The Science of Being Well

Chapter 9

When To Eat

You cannot build and maintain a perfectly healthy body by mental action alone, or by the performance of the unconscious or involuntary functions alone. There are certain actions, more or less voluntary, which have a direct and immediate relation with the continuance of life itself. These are eating, drinking, breathing, and sleeping.

No matter what a persons thought or mental attitude may be, he cannot live unless he eats, drinks, breathes, and sleeps, and, moreover, he cannot be well if he eats, drinks, breathes, and sleeps in an unnatural or wrong manner.

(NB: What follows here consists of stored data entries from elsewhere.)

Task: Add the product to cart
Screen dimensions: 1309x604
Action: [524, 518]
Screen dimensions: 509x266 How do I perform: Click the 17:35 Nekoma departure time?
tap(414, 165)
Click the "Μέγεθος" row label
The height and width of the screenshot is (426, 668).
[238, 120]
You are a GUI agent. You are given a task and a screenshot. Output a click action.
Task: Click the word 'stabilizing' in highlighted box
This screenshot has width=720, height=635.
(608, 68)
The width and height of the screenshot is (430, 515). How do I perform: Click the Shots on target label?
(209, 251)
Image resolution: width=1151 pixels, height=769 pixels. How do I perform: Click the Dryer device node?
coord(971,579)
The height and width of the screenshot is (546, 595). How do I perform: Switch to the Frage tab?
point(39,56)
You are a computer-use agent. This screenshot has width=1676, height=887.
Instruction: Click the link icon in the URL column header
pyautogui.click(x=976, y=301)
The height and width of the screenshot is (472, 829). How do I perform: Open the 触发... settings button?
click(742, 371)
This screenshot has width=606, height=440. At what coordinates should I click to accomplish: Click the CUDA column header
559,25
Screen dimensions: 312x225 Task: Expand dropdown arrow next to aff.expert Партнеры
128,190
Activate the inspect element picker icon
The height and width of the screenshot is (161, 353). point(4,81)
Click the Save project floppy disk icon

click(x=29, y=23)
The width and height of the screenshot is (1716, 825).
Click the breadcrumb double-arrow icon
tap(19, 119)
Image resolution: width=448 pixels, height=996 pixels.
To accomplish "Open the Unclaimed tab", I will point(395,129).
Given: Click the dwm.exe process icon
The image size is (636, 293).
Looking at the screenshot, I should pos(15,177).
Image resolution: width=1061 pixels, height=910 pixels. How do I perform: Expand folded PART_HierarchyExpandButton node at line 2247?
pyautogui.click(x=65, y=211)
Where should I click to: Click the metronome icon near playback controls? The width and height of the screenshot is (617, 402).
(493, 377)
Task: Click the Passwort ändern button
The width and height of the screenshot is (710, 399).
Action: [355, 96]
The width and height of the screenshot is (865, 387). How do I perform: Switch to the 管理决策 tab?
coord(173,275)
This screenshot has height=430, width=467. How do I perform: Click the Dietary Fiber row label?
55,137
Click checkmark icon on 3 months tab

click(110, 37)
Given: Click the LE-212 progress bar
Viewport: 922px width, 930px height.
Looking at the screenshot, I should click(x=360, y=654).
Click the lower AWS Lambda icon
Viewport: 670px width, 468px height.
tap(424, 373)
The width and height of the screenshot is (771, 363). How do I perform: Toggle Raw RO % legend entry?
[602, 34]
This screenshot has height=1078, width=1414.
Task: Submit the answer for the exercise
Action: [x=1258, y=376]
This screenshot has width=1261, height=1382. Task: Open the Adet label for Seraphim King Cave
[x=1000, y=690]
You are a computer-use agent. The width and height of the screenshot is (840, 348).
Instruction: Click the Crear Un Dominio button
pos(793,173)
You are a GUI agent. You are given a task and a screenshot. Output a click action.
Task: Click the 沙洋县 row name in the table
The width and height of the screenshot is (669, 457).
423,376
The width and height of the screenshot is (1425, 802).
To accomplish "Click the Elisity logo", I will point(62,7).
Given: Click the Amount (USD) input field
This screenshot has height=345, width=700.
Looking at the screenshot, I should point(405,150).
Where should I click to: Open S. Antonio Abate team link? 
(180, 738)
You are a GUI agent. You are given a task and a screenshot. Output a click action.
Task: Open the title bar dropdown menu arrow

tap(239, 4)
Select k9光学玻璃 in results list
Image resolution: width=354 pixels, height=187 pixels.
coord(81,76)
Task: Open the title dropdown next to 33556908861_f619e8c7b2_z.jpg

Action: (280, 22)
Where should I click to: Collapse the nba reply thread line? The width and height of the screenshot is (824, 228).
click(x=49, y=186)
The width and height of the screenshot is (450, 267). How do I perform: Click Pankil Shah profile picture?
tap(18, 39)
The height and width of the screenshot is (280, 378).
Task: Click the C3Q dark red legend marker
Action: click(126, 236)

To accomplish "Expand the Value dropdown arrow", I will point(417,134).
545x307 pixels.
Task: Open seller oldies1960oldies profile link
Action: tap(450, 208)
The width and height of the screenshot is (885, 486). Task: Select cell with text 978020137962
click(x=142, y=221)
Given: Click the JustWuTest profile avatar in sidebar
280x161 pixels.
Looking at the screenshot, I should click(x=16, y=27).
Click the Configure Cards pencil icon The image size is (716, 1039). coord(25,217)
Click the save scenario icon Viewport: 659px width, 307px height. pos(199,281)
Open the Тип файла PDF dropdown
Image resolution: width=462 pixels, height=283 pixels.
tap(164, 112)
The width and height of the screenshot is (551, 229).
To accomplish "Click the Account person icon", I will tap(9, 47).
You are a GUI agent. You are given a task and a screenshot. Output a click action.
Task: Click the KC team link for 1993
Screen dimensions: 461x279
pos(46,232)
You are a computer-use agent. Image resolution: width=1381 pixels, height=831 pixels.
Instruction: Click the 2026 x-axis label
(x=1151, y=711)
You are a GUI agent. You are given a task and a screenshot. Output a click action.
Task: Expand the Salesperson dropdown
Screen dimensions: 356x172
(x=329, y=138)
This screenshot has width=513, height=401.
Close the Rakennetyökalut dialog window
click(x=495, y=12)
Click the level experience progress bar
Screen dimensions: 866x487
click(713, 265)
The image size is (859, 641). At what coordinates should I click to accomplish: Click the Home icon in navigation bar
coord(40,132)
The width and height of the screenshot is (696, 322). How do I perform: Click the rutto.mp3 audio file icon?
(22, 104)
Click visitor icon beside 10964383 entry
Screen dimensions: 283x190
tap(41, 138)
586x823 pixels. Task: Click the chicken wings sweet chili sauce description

It is therefore vitally important that you should learn the right way to perform these voluntary functions, and I shall proceed to show you this way, beginning with the matter of eating, which is most important.

There has been a vast amount of controversy as to when to eat, what to eat, how to eat, and how much to eat, and all this controversy is unnecessary, for the Right Way is very easy to find. You have only to consider the Law which governs all attainment, whether of health, wealth, power, or happiness; and that law is that you must do what you can do now, where you are now; do every separate act in the most perfect manner possible, and put the power of faith into every action.

The processes of digestion and assimilation are under the supervision and control of an inner division of a persons mentality, which is generally called the sub-conscious mind, and I shall use that term here in order to be understood. The sub-conscious mind is in charge of all the functions and processes of life, and when more food is needed by the body, it makes the fact known by causing a sensation called hunger.

Whenever food is needed and can be used, there is hunger, and whenever there is hunger it is time to eat. When there is no hunger it is unnatural and wrong to eat, no matter how great may APPEAR to be the need for food.

Even if you are in a condition of apparent starvation, with great emaciation, if there is no hunger you may know that FOOD CANNOT BE USED, and it will be unnatural and wrong for you to eat.* Though you have not eaten for days or weeks, if you have no hunger you may be perfectly sure that food cannot be used, and will probably not be used if taken. Whenever food is needed, if there is power to digest and assimilate it, so that it can be normally used, the subconscious mind will announce the fact by a decided hunger.

Food, taken when there is no hunger, will sometimes be digested and assimilated, because Nature makes a special effort to perform the task which is thrust upon her against her will, but if food is habitually taken when there is no hunger, the digestive power is at last destroyed, and numberless evils caused.

If the foregoing be true and it is indisputably so it is a self-evident proposition that the natural time (and the healthy time) to eat is when one is hungry, and that it is never a natural or a healthy action to eat when one is not hungry. You see, then, that it is an easy matter to scientifically settle the question when to eat. ALWAYS eat when you are hungry, and NEVER eat when you are not hungry. This is obedience to nature, which is obedience to God.

We must not fail, however, to make clear the distinction between hunger and appetite.

Hunger is the call of the sub-conscious mind for more material to be used in repairing and renewing the body, and in keeping up the internal heat. Hunger is never felt unless there is need for more material, and unless there is power to digest it when taken into the stomach.

Appetite is a desire for the gratification of sensation. The drunkard has an appetite for liquor, but he cannot have a hunger for it. A normally fed person cannot have a hunger for candy or sweets. The desire for these things is an appetite. You cannot hunger for tea, coffee, spiced foods, or for the various taste-tempting devices of the skilled cook. If you desire these things, it is with appetite, not with hunger.